A new study by the law firm Seward & Kissel of the hedge fund industry’s use of side letters – special agreements between hedge funds and their investors – shows a marked decrease in the share of side letters issued to funds of funds.
The study also revealed that most-favoured-nation clauses continue to be the most commonly used term in side letters.
The Seward & Kissel 2018/19 Hedge Fund Side Letter Study, indicates that funds of funds received just 37 per cent of all side letters. That figure has dipped substantially from last year’s study, in which they accounted for half of side letters, and the 2016/17 study, 56 per cent. Funds of funds have been replaced in part by government pension plans, which received 19 per cent of side letters this year, up from 7 per cent. With regard to the terms used in side letters, this year’s study tells a tale of continuity rather than change. Last year, most-favoured-nation clauses overtook fee discounts to become the most popular term. That result held again, with 48 per cent of all side letters insisting that the investor receives the best terms that the fund has to offer.
The study also suggests that a sharp decline in fee discount clauses observed in last year’s Side Letter Study may have been an aberration. Specific findings on this and other issues include:
• The percentage of side letters including fee discount clauses leapt from just 24 per cent last year to 44 per cent this year. That result equals the finding from two years ago, indicating that fee pressure may be back in earnest.

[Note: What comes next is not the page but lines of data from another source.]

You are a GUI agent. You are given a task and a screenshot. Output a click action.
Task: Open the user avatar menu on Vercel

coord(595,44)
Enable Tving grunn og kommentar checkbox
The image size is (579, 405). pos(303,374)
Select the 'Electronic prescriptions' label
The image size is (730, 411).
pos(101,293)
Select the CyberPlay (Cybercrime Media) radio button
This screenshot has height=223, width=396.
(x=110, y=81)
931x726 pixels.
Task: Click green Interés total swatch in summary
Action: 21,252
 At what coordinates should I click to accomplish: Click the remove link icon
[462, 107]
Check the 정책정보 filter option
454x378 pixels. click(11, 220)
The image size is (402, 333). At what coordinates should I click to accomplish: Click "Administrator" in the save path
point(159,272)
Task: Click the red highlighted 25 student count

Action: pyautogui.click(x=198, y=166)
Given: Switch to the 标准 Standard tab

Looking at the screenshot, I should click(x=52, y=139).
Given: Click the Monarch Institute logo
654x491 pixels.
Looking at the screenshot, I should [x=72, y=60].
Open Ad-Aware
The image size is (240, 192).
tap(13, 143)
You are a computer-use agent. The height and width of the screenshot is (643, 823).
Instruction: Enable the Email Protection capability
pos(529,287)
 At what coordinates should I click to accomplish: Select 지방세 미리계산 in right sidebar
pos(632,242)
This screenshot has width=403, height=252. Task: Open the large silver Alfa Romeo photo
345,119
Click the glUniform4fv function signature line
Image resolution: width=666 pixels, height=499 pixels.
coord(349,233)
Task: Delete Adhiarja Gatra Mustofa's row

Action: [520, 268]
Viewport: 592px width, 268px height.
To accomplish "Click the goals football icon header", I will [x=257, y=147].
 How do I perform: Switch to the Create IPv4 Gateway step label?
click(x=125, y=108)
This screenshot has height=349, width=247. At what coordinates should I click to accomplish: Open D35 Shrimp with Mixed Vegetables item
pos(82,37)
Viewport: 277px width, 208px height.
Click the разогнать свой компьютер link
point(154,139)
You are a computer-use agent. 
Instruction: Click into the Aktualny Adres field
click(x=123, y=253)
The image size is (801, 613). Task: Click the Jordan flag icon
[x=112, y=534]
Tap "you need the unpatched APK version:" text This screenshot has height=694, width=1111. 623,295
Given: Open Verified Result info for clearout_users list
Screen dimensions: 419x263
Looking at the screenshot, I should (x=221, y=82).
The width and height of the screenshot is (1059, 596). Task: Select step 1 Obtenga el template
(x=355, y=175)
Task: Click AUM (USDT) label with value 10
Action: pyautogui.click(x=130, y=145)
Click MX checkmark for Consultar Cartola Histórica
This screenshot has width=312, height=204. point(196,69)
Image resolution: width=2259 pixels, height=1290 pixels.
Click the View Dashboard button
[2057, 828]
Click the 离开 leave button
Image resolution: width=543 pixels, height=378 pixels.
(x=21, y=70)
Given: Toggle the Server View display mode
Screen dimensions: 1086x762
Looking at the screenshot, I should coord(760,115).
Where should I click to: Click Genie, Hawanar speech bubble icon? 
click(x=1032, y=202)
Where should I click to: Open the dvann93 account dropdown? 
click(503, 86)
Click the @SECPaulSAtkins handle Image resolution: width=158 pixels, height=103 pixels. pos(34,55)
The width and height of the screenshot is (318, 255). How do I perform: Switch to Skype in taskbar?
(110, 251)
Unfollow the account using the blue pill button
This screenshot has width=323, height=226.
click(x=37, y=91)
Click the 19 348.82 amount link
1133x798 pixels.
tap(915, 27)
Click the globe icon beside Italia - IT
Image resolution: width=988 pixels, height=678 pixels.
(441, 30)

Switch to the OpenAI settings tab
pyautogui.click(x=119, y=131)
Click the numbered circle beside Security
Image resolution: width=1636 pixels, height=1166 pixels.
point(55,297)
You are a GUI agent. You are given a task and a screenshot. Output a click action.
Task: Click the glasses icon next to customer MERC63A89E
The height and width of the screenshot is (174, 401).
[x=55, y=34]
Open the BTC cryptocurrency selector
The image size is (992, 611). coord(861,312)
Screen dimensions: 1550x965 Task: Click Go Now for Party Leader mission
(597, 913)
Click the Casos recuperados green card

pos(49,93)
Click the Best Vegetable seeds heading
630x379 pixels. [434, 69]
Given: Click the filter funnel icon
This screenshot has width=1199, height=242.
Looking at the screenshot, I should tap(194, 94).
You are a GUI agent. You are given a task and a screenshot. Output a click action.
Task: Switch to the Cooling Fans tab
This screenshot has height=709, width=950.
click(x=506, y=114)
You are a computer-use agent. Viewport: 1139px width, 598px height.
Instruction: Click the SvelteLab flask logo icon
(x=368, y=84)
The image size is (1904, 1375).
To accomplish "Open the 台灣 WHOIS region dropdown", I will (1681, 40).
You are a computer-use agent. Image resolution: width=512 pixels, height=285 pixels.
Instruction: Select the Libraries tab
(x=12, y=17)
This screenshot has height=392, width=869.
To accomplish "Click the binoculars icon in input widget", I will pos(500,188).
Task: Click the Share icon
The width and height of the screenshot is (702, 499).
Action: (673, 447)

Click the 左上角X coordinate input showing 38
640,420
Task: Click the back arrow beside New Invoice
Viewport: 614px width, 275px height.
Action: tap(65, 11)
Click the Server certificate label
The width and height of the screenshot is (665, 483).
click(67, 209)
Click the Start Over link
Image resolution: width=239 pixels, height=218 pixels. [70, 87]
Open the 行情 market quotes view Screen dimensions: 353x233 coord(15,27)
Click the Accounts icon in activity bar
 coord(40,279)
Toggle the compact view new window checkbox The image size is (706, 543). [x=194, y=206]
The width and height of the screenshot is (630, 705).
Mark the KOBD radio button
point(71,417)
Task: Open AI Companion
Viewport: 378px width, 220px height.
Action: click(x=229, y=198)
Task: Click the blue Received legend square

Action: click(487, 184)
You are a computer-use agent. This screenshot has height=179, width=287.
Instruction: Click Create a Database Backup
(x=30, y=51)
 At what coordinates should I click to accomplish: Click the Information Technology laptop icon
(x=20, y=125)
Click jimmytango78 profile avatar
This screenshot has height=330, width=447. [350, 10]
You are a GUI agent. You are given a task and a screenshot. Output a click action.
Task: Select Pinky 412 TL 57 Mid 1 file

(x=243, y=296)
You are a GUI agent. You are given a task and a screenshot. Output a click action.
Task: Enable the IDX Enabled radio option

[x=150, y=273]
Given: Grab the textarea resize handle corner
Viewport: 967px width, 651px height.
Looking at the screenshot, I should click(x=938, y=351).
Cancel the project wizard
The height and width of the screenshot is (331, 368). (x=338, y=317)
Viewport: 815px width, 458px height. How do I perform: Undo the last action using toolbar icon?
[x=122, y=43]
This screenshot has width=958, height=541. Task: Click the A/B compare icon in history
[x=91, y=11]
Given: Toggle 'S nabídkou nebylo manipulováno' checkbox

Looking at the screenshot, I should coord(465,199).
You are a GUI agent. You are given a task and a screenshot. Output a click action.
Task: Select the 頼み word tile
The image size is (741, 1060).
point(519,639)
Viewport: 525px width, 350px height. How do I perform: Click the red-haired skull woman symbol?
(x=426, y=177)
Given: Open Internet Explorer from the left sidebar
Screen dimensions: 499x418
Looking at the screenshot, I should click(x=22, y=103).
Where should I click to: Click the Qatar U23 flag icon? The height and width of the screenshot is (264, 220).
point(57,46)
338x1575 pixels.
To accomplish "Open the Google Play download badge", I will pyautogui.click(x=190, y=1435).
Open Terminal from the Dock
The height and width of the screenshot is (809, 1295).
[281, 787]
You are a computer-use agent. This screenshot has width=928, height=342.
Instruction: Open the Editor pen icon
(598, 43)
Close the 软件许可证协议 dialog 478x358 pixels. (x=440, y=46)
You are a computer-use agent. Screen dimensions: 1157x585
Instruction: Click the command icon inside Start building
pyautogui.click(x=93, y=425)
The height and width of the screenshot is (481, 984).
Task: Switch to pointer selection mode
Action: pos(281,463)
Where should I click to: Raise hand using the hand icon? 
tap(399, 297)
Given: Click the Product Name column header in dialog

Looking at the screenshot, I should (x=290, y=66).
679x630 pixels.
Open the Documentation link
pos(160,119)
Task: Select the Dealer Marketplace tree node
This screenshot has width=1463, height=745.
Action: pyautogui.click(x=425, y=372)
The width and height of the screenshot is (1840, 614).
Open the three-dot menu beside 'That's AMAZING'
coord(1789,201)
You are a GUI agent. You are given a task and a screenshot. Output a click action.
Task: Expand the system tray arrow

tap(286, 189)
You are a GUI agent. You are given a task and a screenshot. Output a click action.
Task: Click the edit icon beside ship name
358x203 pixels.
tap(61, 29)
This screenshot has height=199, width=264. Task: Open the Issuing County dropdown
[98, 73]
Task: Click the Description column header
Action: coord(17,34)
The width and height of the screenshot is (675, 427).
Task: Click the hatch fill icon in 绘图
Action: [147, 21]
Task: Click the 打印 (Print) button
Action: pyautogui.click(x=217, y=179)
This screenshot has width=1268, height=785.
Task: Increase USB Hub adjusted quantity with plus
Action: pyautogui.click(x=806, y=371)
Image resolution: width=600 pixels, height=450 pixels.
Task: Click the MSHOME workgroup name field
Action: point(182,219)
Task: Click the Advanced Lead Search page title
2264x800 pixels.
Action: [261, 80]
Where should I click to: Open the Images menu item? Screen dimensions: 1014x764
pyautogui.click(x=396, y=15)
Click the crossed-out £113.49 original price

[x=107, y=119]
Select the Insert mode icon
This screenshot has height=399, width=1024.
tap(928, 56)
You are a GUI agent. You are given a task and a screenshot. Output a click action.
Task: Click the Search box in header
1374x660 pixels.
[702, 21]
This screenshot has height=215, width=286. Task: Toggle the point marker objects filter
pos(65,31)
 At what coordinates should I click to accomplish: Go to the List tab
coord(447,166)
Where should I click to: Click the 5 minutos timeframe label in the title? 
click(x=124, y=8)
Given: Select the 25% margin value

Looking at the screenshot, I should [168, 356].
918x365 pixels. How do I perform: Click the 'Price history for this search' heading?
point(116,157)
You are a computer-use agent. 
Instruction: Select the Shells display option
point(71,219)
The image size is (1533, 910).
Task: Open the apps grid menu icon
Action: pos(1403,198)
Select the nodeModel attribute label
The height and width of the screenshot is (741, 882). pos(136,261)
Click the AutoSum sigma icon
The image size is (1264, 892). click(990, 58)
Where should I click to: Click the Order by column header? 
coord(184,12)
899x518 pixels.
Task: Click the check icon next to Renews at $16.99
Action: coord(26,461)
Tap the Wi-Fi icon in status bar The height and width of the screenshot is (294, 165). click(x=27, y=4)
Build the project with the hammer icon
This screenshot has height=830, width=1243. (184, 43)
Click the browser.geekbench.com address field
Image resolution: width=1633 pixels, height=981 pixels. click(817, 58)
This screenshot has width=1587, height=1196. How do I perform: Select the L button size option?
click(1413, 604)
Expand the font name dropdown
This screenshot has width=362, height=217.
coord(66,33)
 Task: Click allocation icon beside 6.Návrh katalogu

• While most-favoured-nation clauses were the most popular, they fell seven points from last year, when they appeared in 55 per cent of side letters. The study revealed, however, that newer hedge fund managers (those whose funds have been operating for two years or less) are demanding MFN protection now more than ever. MFN clauses appeared in 90 per cent of side letters with newer managers, up sharply from 67 per cent last year.
• Government retirement plans were considerably better represented in hedge fund side letters this year as compared to last, perhaps reflecting a hunt for large returns to satisfy pension obligations. Their 19 per cent share, however, still does not equal the 27 per cent share they received three years ago.
• Corporate pension plans received 14 per cent of side letters, up from less than 5 per cent last year.
“Our fourth Side Letter Study has again unearthed valuable insights into the continued evolution of hedge funds and their investors,” says Kevin Neubauer (pictured), a senior associate at Seward & Kissel and lead author of the study. “The Seward & Kissel 2018/19 Hedge Fund Side Letter Study demonstrates strategic choices being made by hedge fund managers and their investor base alike.”